5 Readout electronics

The special development made for the readout electronics is described by Gaertner et al. (1997) in detail. Here we give the basic characteristics of the electronics that were specially devised for this instrument. The bolometer is biased with a square AC modulation at typically 61 Hz. The current is injected through a capacitance (in place of the classical load resistance) and an opposition voltage is applied to ensure a near-equilibrium of the bridge (Fig. 8).

Hence a small AC modulated out-of-equilibrium signal can be analysed, which is less than 10^-3 of the input voltage. The major advantages of this system are

• a constant power dissipation in the bolometer, which keeps its dynamical impedance constant (the square-wave signal does not perturb the thermal behaviour of the bolometer because it works at a constant input power);
• no additional Johnson noise due to the load (which is capacitive rather than resistive);
• a reduced low-frequency noise from the electronics, due to the modulation with a square function at frequencies above a few tens of Hertz.

A cold FET amplifier (JFET NJ132 at 100 K) is used to have an amplifier noise smaller than the bolometer noise. Shielded wire is used all the way in order to avoid electronic interferences and the cable is soldered throughout to avoid microphonics.

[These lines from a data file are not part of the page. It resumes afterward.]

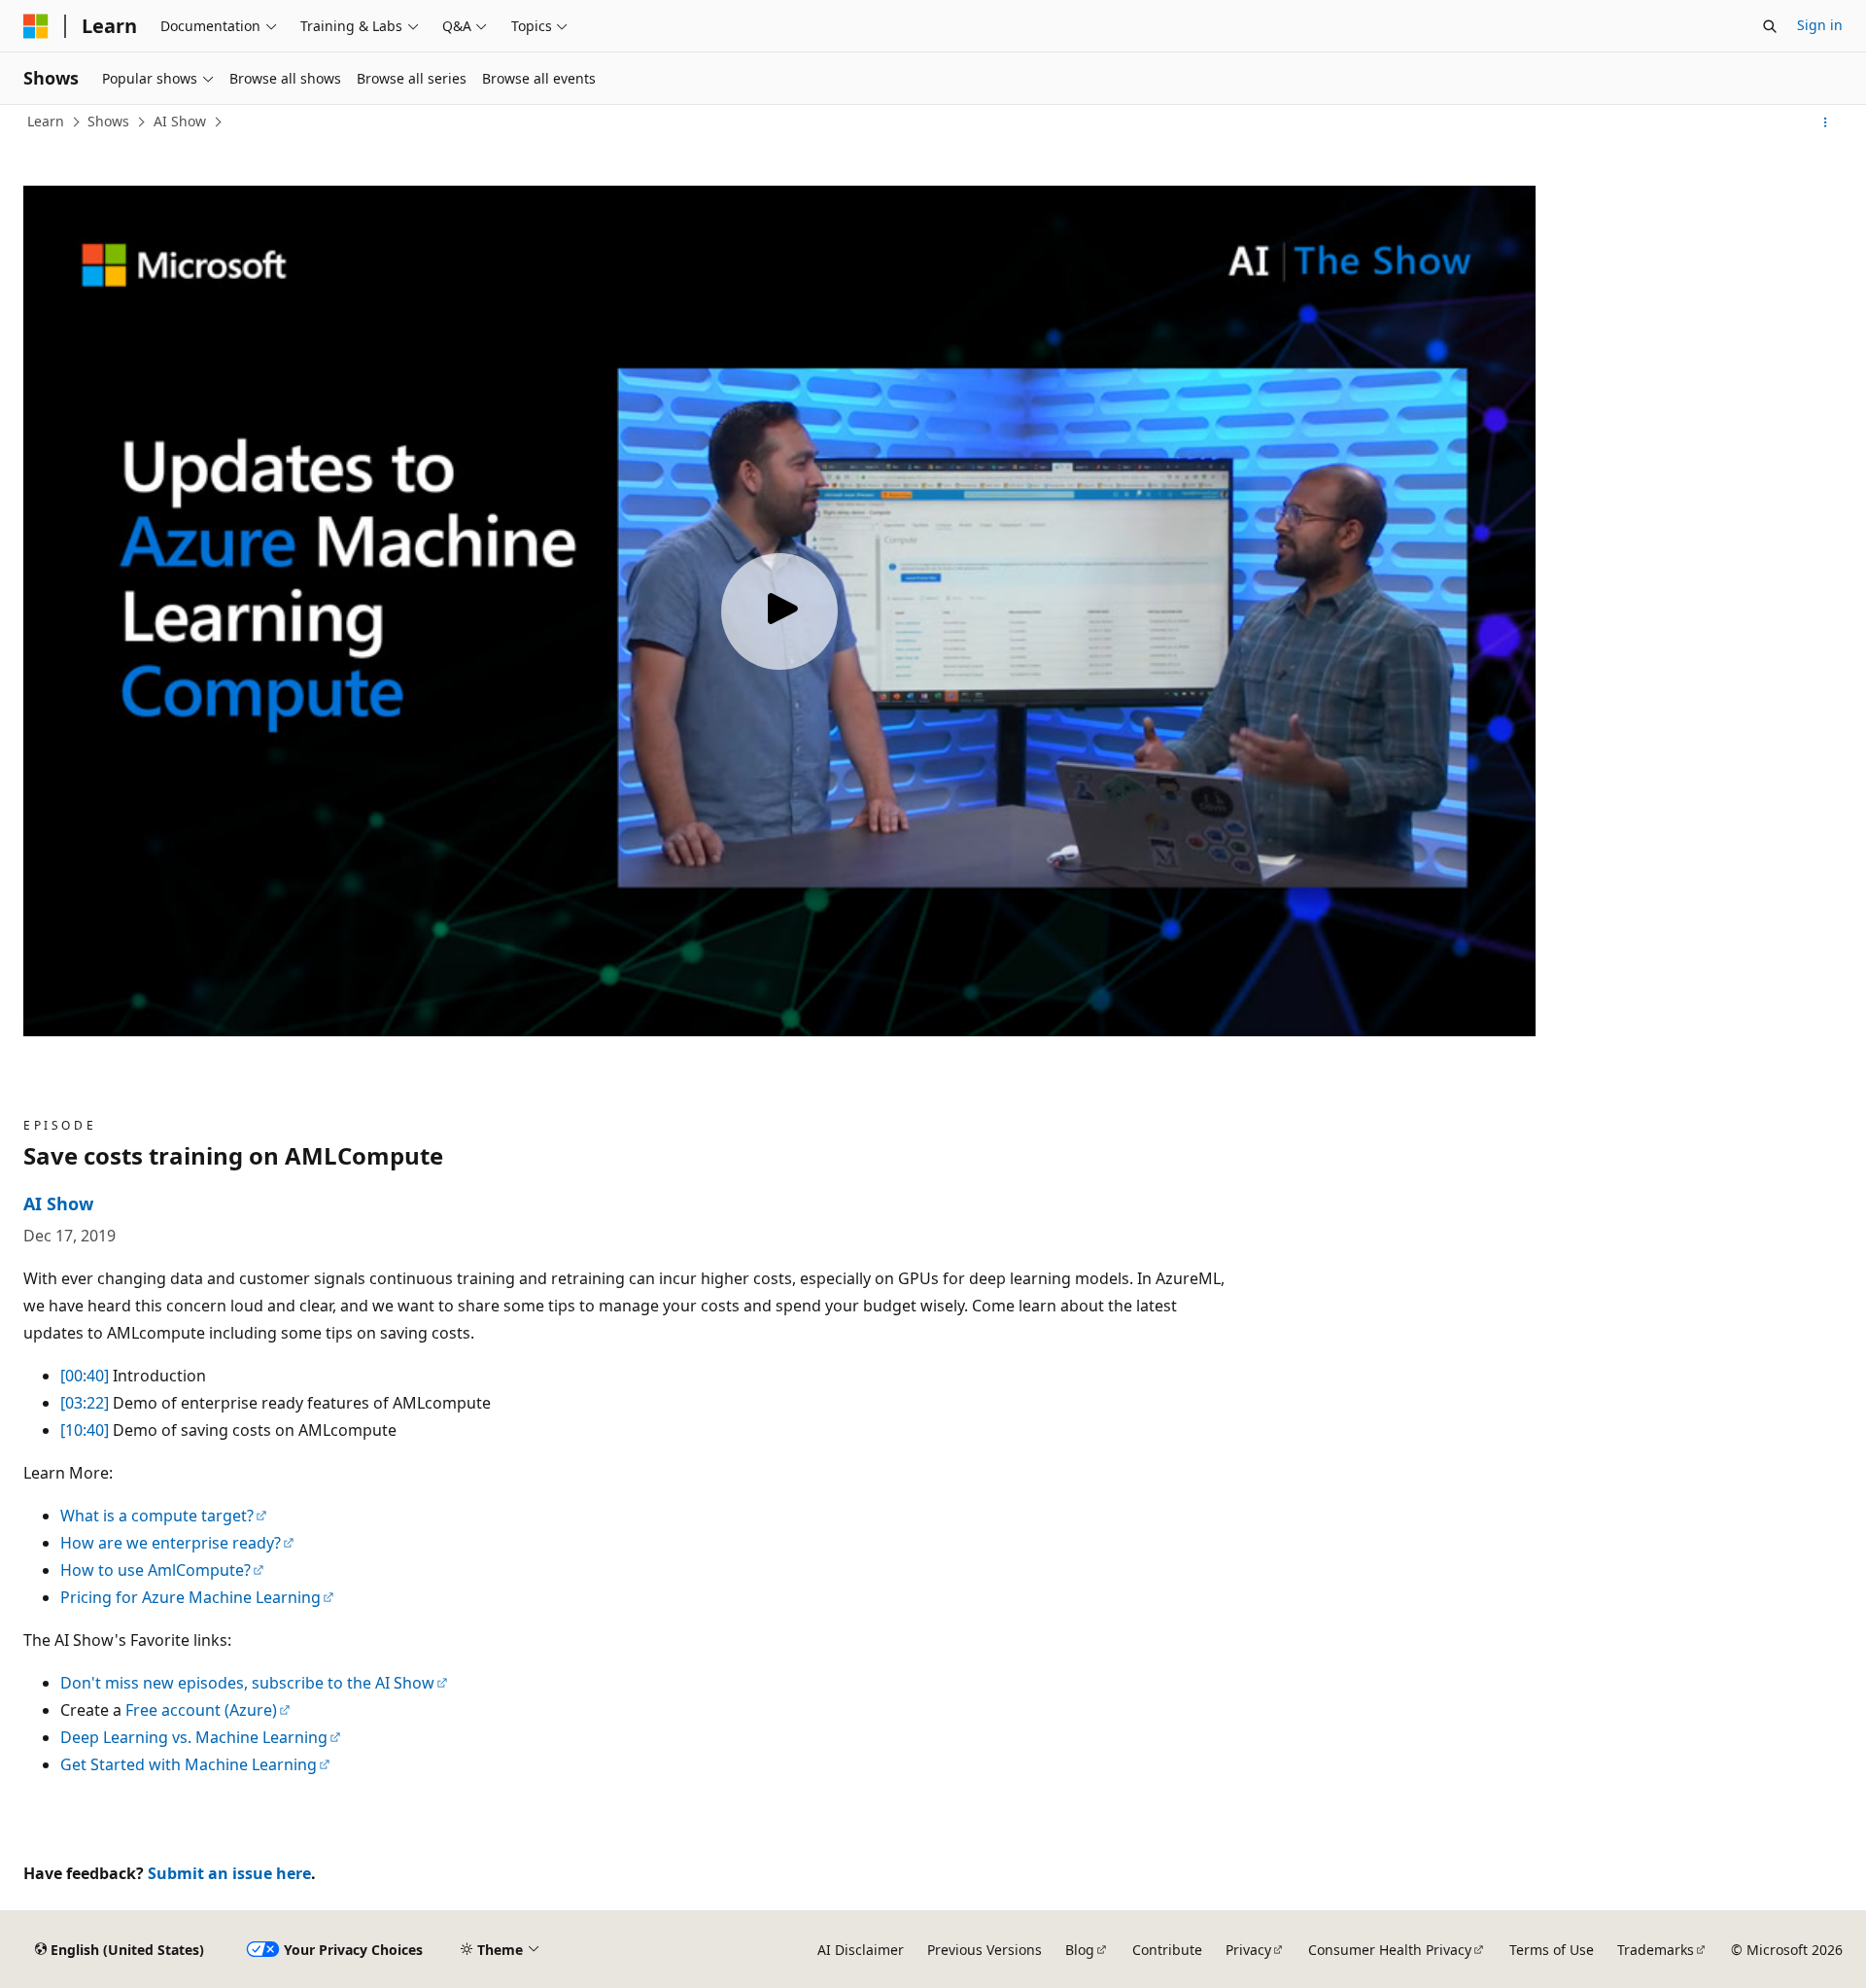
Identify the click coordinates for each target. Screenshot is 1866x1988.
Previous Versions (984, 1949)
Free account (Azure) (201, 1710)
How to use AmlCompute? (155, 1570)
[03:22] (84, 1402)
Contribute (1167, 1949)
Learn (45, 121)
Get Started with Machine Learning (188, 1764)
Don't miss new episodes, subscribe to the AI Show (247, 1682)
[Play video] (779, 611)
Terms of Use (1551, 1949)
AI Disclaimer (860, 1949)
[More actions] (1826, 122)
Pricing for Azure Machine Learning (190, 1597)
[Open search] (1769, 26)
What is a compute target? (157, 1515)
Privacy (1248, 1949)
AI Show (180, 121)
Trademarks (1655, 1949)
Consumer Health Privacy (1389, 1949)
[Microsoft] (36, 26)
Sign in (1820, 25)
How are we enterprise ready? (170, 1542)
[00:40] (84, 1375)
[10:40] (84, 1430)
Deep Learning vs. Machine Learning (194, 1737)
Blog (1079, 1949)
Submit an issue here (229, 1873)
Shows (108, 121)
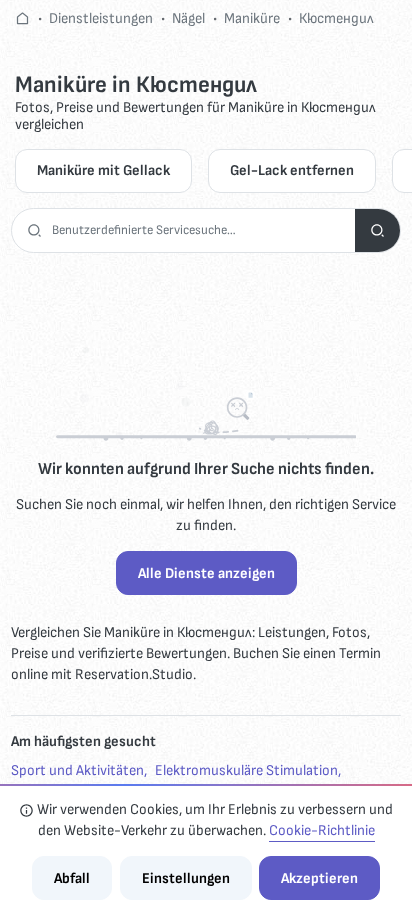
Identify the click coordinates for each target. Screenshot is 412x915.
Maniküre (252, 18)
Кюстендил (336, 18)
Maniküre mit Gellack (103, 170)
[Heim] (22, 18)
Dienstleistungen (101, 18)
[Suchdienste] (377, 230)
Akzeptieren (319, 878)
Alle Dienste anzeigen (206, 573)
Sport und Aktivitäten (77, 770)
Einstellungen (186, 878)
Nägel (188, 18)
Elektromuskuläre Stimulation (246, 770)
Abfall (72, 878)
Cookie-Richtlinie (322, 830)
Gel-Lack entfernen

Version 1 of this electronics uses an analog lock-in amplifier with a slow feedback on the bias of the bolometer to force the signal to be zero (with time constant of few seconds). In this way, we measure

• at intermediate frequency (1-10 Hz), the voltage variation of the bolometer at constant current;
• at low frequency (DC below 1 Hz), the absolute power received by the bolometer. As the impedance of the bolometer is fixed by the bridge balance, the bolometer works at constant temperature and the bias power gives us directly the DC radiation input power.